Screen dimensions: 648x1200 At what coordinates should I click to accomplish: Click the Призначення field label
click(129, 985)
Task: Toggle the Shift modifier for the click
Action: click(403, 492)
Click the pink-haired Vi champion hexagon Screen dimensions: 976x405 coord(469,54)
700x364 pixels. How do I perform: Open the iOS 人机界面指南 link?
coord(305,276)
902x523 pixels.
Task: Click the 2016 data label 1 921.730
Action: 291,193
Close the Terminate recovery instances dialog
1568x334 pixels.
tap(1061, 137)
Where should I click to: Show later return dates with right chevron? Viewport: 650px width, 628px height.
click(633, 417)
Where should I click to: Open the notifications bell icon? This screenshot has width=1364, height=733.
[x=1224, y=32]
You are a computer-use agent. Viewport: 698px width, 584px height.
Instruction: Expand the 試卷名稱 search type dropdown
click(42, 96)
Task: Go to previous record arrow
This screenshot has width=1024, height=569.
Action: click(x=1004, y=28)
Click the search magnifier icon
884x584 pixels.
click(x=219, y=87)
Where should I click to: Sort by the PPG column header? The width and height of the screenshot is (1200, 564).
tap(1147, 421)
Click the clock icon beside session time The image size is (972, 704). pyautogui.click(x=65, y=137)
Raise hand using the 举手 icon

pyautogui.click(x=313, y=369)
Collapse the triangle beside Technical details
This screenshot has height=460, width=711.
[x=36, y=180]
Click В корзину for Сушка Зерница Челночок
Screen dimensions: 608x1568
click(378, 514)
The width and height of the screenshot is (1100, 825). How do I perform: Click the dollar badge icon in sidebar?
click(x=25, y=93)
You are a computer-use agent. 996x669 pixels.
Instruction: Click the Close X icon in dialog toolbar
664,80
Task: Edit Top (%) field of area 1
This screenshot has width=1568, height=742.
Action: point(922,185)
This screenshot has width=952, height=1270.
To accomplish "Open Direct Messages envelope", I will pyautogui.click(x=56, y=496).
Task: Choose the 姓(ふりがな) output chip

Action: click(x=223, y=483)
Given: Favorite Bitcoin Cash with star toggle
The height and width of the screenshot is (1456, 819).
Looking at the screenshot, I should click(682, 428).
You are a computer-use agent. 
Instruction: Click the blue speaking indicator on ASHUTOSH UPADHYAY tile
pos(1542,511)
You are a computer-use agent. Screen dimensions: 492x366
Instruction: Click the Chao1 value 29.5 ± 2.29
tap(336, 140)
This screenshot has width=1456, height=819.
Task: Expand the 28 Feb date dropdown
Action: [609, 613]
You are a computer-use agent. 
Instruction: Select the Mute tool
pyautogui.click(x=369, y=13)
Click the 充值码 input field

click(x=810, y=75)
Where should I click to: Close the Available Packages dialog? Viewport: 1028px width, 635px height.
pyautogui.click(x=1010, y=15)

§ **HOW TO COMPLETE THIS TASK**
Every entry should be retyped exactly as shown.

§ **ANSWER TO THIS TASK**
Screen dimensions: 648x1200 At what coordinates should I click to accomplish: Click the Призначення field label
click(129, 985)
Task: Toggle the Shift modifier for the click
Action: click(403, 492)
Click the pink-haired Vi champion hexagon Screen dimensions: 976x405 coord(469,54)
700x364 pixels. How do I perform: Open the iOS 人机界面指南 link?
coord(305,276)
902x523 pixels.
Task: Click the 2016 data label 1 921.730
Action: 291,193
Close the Terminate recovery instances dialog
1568x334 pixels.
tap(1061, 137)
Where should I click to: Show later return dates with right chevron? Viewport: 650px width, 628px height.
click(633, 417)
Where should I click to: Open the notifications bell icon? This screenshot has width=1364, height=733.
[x=1224, y=32]
You are a computer-use agent. Viewport: 698px width, 584px height.
Instruction: Expand the 試卷名稱 search type dropdown
click(42, 96)
Task: Go to previous record arrow
This screenshot has width=1024, height=569.
Action: click(x=1004, y=28)
Click the search magnifier icon
884x584 pixels.
click(x=219, y=87)
Where should I click to: Sort by the PPG column header? The width and height of the screenshot is (1200, 564).
tap(1147, 421)
Click the clock icon beside session time The image size is (972, 704). pyautogui.click(x=65, y=137)
Raise hand using the 举手 icon

pyautogui.click(x=313, y=369)
Collapse the triangle beside Technical details
This screenshot has height=460, width=711.
[x=36, y=180]
Click В корзину for Сушка Зерница Челночок
Screen dimensions: 608x1568
click(378, 514)
The width and height of the screenshot is (1100, 825). How do I perform: Click the dollar badge icon in sidebar?
click(x=25, y=93)
You are a computer-use agent. 996x669 pixels.
Instruction: Click the Close X icon in dialog toolbar
664,80
Task: Edit Top (%) field of area 1
This screenshot has width=1568, height=742.
Action: point(922,185)
This screenshot has width=952, height=1270.
To accomplish "Open Direct Messages envelope", I will pyautogui.click(x=56, y=496).
Task: Choose the 姓(ふりがな) output chip

Action: click(x=223, y=483)
Given: Favorite Bitcoin Cash with star toggle
The height and width of the screenshot is (1456, 819).
Looking at the screenshot, I should click(682, 428).
You are a computer-use agent. 
Instruction: Click the blue speaking indicator on ASHUTOSH UPADHYAY tile
pos(1542,511)
You are a computer-use agent. Screen dimensions: 492x366
Instruction: Click the Chao1 value 29.5 ± 2.29
tap(336, 140)
This screenshot has width=1456, height=819.
Task: Expand the 28 Feb date dropdown
Action: [609, 613]
You are a computer-use agent. 
Instruction: Select the Mute tool
pyautogui.click(x=369, y=13)
Click the 充值码 input field

click(x=810, y=75)
Where should I click to: Close the Available Packages dialog? Viewport: 1028px width, 635px height.
pyautogui.click(x=1010, y=15)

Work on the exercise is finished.